### Data entries
+ + + + +

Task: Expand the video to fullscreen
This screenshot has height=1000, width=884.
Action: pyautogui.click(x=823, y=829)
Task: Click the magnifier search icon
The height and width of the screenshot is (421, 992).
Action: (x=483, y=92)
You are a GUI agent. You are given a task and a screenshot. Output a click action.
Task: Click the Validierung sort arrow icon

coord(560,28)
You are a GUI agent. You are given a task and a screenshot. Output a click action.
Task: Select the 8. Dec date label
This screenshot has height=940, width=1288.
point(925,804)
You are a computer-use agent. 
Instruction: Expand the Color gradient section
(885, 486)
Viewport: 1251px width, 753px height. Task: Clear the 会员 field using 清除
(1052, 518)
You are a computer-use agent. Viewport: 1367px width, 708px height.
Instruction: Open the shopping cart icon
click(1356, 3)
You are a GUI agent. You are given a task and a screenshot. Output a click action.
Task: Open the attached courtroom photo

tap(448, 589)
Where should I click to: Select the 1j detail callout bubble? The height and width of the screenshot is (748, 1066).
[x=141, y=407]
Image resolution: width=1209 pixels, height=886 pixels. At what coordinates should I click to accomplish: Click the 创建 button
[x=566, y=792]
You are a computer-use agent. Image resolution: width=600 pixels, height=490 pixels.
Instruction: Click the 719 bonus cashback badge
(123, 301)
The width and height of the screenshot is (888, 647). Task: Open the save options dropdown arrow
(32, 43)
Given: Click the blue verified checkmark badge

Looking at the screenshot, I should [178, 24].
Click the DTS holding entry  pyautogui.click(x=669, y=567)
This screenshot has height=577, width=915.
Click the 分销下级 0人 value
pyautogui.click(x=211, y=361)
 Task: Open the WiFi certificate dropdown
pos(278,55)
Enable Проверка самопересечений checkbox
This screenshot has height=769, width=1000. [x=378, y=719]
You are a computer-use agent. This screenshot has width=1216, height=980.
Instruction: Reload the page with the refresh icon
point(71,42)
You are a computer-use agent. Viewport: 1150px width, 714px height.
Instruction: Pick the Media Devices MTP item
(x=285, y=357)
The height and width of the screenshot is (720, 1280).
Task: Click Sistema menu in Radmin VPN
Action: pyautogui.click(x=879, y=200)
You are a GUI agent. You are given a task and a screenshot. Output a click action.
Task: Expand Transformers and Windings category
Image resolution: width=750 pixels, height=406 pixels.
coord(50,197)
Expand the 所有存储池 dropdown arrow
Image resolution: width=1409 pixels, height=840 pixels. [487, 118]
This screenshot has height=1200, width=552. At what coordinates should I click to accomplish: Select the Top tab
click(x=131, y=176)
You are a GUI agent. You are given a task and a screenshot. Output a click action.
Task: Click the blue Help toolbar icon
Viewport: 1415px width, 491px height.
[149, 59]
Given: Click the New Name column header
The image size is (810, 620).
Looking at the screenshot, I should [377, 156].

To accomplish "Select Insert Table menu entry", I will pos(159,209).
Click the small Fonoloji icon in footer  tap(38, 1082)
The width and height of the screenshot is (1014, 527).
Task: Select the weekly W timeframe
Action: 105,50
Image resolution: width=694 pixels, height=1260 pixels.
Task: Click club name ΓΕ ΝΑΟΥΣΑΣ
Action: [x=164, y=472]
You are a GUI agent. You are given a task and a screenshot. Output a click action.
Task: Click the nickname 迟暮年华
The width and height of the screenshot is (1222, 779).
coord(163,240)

+ + + + +

### Assignment
Look above for the line with "This screenshot has height=577, width=915." and the line with "Given: Click the New Name column header"; transcribe both and all lines in between, exactly, and nothing else.

### Answer to this problem
This screenshot has height=577, width=915.
Click the 分销下级 0人 value
pyautogui.click(x=211, y=361)
 Task: Open the WiFi certificate dropdown
pos(278,55)
Enable Проверка самопересечений checkbox
This screenshot has height=769, width=1000. [x=378, y=719]
You are a computer-use agent. This screenshot has width=1216, height=980.
Instruction: Reload the page with the refresh icon
point(71,42)
You are a computer-use agent. Viewport: 1150px width, 714px height.
Instruction: Pick the Media Devices MTP item
(x=285, y=357)
The height and width of the screenshot is (720, 1280).
Task: Click Sistema menu in Radmin VPN
Action: pyautogui.click(x=879, y=200)
You are a GUI agent. You are given a task and a screenshot. Output a click action.
Task: Expand Transformers and Windings category
Image resolution: width=750 pixels, height=406 pixels.
coord(50,197)
Expand the 所有存储池 dropdown arrow
Image resolution: width=1409 pixels, height=840 pixels. [487, 118]
This screenshot has height=1200, width=552. At what coordinates should I click to accomplish: Select the Top tab
click(x=131, y=176)
You are a GUI agent. You are given a task and a screenshot. Output a click action.
Task: Click the blue Help toolbar icon
Viewport: 1415px width, 491px height.
[149, 59]
Given: Click the New Name column header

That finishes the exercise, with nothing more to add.